Effets du protectionnisme : un relent de 1929 en 2025 ?

Créé le

17.06.2025

-

Mis à jour le

25.06.2025

La crise de 1929 ne s’explique pas uniquement par des sujets de politique monétaire. Qui se souvient de la loi Smoot-Hawley, synonyme de droits de douane accrus ? Attention
à ne pas commettre, cent ans plus tard, les mêmes erreurs.

Depuis son retour aux commandes des États-Unis et face aux chiffres supposément inquiétants de la balance des paiements du pays, Donald Trump a décidé d’intensifier sa politique protectionniste. Rappelant que le partenariat transatlantique de commerce et d’investissement n’est plus qu’un lointain souvenir, chaque mois donne lieu à une nouvelle mesure « déroutante ». Le 3 juin 2025, le président des États-Unis a signé un nouveau décret rehaussant substantiellement, de 25 à 50 %, les droits de douane sur les importations d’acier et d’aluminium. Pour justifier une telle mesure, Donald Trump a évoqué la « sécurité nationale », prétexte purement rhétorique, « permettant » d’asseoir les pires atteintes au libre-échange international.
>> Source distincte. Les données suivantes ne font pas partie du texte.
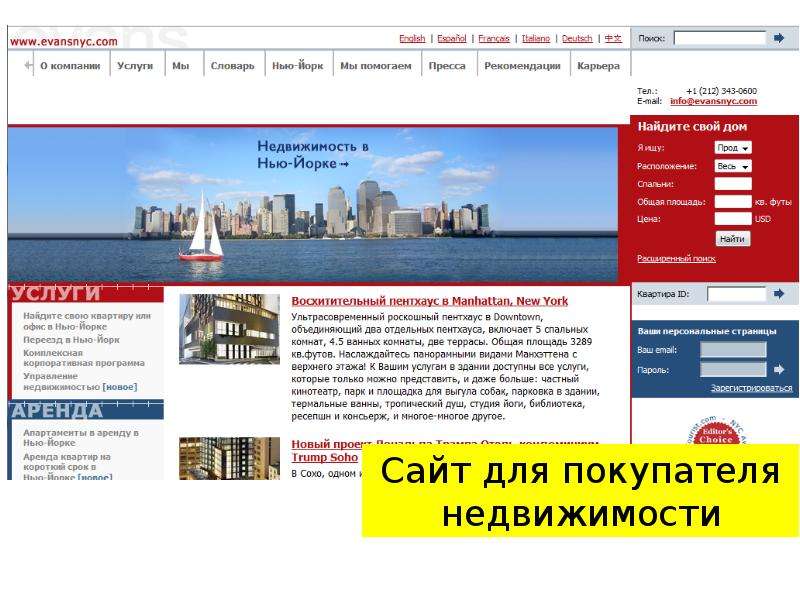
Task: Click the Зарегистрироваться link
Action: pyautogui.click(x=752, y=388)
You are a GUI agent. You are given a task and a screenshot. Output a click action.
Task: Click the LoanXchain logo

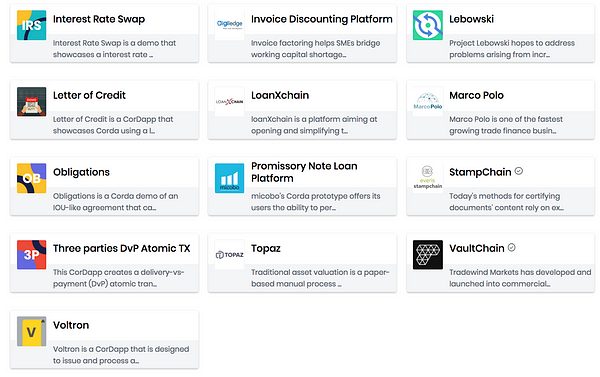pyautogui.click(x=230, y=102)
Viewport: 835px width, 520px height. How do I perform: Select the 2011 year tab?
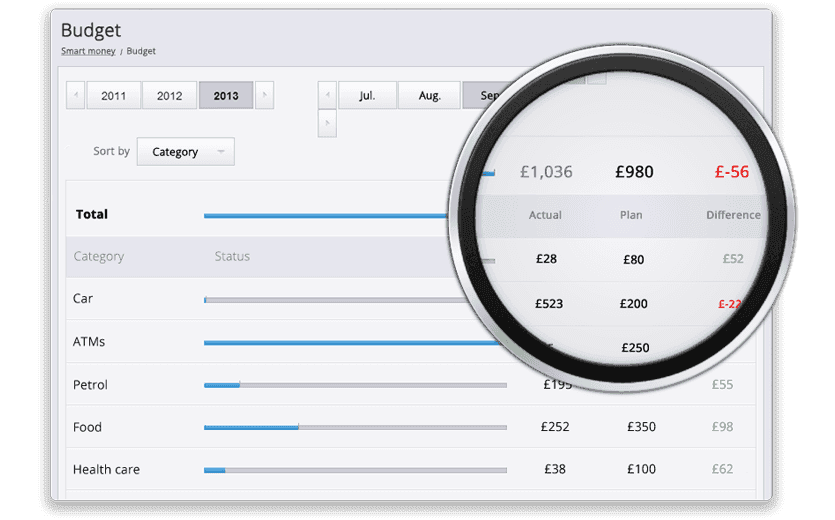(x=113, y=96)
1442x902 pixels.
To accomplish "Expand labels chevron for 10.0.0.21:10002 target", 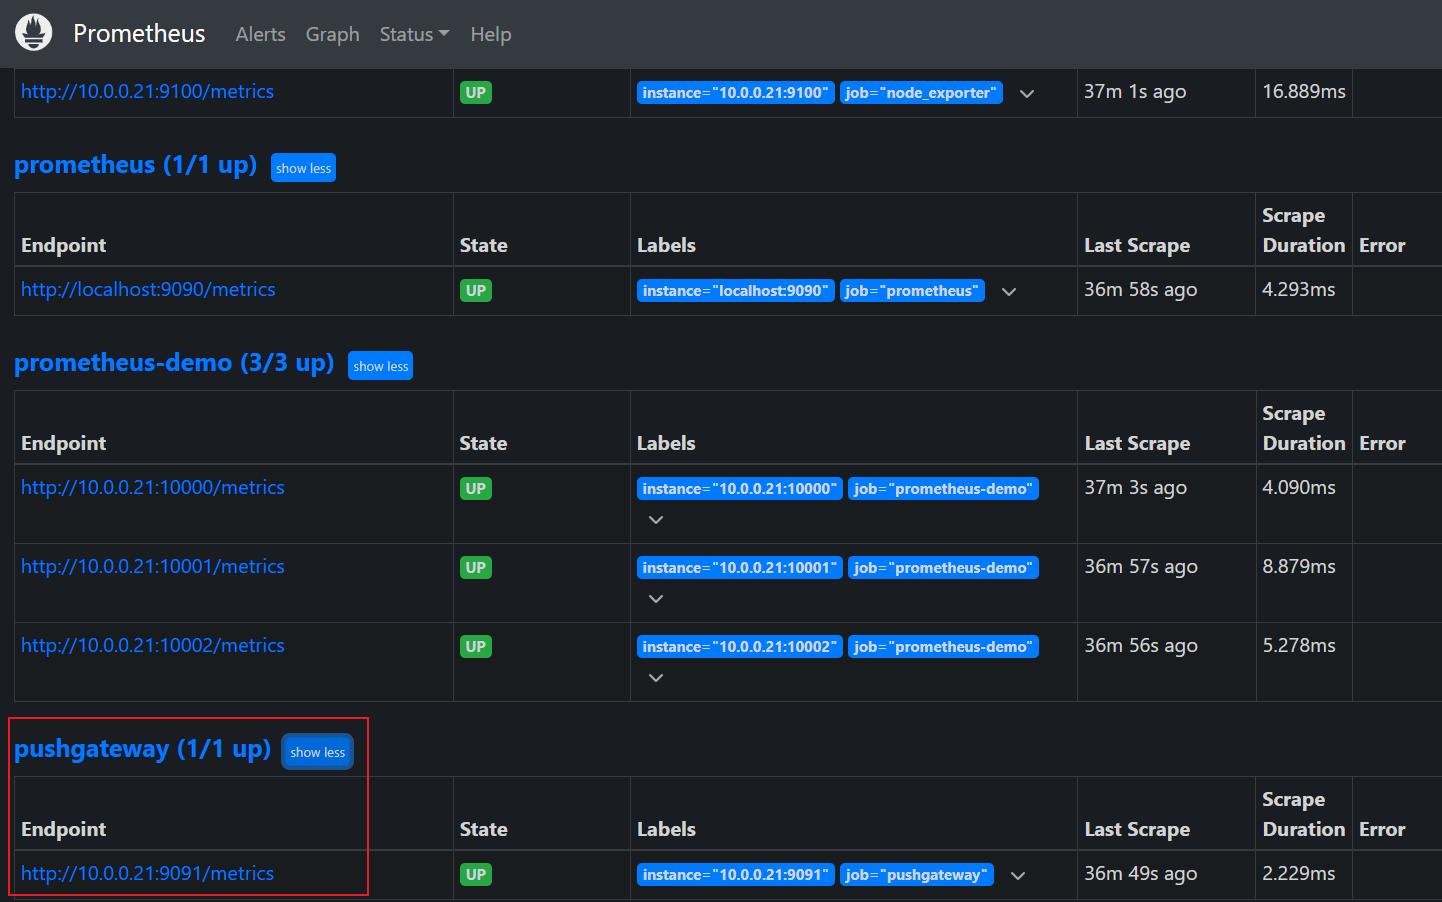I will [656, 678].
Les effets bénéfiques du libre-échange et, a contrario, les effets pervers du protectionnisme ne sont plus à démontrer : les grands économistes s’accordent sur la supériorité du libre-échange. Même Paul Krugman, catégorisé à gauche, a obtenu son Prix Nobel d’économie sur ses riches travaux sur les vertus du libre-échange. Depuis des siècles, il a été prouvé que le protectionnisme avait également un impact extrêmement négatif sur la géopolitique mondiale. Les mesures protectionnistes prises, dès l’ultime quart du XIXe siècle, ont exacerbé les relents nationalistes et conduit à la Première, puis à la Seconde Guerre mondiale. A contrario, c’est un traité de libre-échange qui a permis que des ennemis, quasi millénaires, comme la France et le Royaume-Uni deviennent, à la surprise générale, d’indéfectibles alliés. Ce n’est pas non plus un hasard si, presque immédiatement à l’issue de la Seconde Guerre mondiale, les États ont voulu restaurer le libre-échange et créé des organisations supranationales en ce sens, mettant un terme définitif à ce qu’Ernst Nolte avait appelé la « guerre civile européenne ».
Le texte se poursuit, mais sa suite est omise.